Pick up the essay on the spyware-laden MySpace banner ad after its final sentence and continue it.

──────── TEXT FOR ANALYSIS ────────

An online banner advertisement that ran on MySpace.com and other sites over the past week used a Windows security flaw to infect more than a million users with spyware when people merely browsed the sites with unpatched versions of Windows …
So says Brian Krebs at the Washington Post’s Security Fix blog. The ads, he says, contained a booby-trapped image that exploited a Windows security flaw to install malicious software. (Microsoft released a patch for the flaw back in January.)
Is this MySpace’s fault? I’m not asking whether MySpace is legally liable for the attack, though I’m curious what lawyers have to say about that question. I’m asking from an ethical and practical standpoint. Recognizing that the attacker himself bears primary responsibility, does MySpace bear some responsibility too?
A naive user who saw the ad displayed on a MySpace page would assume the ad was coming from MySpace. On a technical level, MySpace would not have served out the ad image, but would instead have put into the MySpace page some code directing the user’s browser to go to somebody else’s server and get an ad image; this other server would have actually provided the ad. MySpace’s business model relies on getting paid by ad agencies to embed ads in this way.
Of course, MySpace is in the business of displaying content submitted by other people. Any MySpace user could have put a similarly booby-trapped image on his own MySpace page; this has almost certainly happened. But it’s one thing to go to Johnny’s MySpace page and be attacked by Johnny. It’s another thing to go to your friend’s MySpace page and get attacked because of something that MySpace told you to display. If we’re willing to absolve MySpace of responsibility for Johnny’s attack – and I think we should be – it doesn’t follow that we have to hold MySpace blameless for the ad attack.

──────── STUDY MATERIAL ────────

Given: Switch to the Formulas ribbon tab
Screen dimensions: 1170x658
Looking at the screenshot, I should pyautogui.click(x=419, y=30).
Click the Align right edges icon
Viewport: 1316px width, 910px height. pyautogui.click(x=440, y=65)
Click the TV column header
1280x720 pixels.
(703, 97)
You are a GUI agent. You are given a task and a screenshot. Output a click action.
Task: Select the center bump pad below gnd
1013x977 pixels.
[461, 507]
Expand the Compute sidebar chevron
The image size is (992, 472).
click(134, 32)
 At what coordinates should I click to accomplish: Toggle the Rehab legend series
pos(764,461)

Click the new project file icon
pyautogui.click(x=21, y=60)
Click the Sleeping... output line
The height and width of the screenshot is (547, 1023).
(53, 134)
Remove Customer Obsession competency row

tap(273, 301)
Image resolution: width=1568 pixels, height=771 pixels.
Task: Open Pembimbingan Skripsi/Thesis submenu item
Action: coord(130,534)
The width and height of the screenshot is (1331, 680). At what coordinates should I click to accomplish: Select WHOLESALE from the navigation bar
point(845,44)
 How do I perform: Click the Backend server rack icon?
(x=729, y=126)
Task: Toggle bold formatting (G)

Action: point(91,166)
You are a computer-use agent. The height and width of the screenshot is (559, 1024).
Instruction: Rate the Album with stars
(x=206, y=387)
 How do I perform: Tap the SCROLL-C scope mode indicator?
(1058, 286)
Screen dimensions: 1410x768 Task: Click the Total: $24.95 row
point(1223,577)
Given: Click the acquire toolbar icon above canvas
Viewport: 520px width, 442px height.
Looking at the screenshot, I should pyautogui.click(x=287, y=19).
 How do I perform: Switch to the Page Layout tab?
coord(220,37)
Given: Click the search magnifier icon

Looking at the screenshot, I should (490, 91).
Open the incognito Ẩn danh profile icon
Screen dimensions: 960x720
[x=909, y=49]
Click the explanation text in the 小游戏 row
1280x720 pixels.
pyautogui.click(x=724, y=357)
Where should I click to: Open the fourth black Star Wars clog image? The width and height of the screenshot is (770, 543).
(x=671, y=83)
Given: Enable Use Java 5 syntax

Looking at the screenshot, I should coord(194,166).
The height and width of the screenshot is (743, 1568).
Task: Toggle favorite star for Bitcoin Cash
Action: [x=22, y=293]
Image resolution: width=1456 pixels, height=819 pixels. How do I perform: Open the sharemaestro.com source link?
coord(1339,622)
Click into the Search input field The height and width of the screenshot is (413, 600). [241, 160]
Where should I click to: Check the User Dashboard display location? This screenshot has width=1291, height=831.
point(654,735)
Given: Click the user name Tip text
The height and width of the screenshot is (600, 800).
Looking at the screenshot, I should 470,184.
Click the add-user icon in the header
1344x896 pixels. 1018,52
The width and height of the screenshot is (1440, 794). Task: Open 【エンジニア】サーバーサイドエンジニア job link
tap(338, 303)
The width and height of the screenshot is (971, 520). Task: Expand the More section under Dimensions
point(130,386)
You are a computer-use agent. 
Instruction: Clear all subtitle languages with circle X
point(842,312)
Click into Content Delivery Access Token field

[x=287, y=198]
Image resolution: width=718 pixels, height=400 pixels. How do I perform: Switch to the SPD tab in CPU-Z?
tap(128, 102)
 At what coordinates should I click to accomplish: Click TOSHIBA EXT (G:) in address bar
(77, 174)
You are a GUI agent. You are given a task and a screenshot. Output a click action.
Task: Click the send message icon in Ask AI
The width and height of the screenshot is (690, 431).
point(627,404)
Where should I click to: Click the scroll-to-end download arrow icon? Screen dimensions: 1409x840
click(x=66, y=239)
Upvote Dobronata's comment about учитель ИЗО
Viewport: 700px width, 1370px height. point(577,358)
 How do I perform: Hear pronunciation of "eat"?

────────

> EXERCISE ANSWER
Nor does the fact that MySpace (presumably) does not vet the individual ads resolve the question. Failure to take a precaution does not in itself imply that the precaution is unnecessary. MySpace could have decided to vet every ad, at some cost, but instead they presumably decided to vet the ad agencies they are working with, and rely on those agencies to vet the ads.
The online ad business is a complicated web of relationships and deals. Some agencies don’t sell ads directly but make deals to display ads sold by others; and those others may in turn make the same kinds of deals, so that ads are not placed on sites not directly but through a chain of intermediaries. The more the sale and placement of ads is automated, the less there are people in the loop to spot harmful or inappropriate ads. And the more complex and indirect the mechanisms of ad placement become, the harder it is for anyone to tell where an ad came from or how it ended up being displayed on a particular site. Ben Edelman has documented how these factors can cause ads for reputable companies to be displayed by spyware. Presumably the same kinds of factors enabled the display of these attack ads on MySpace and elsewhere.
If this is true, then these sorts of ad-based attacks will be a systemic problem unless the structure of the online ad business changes.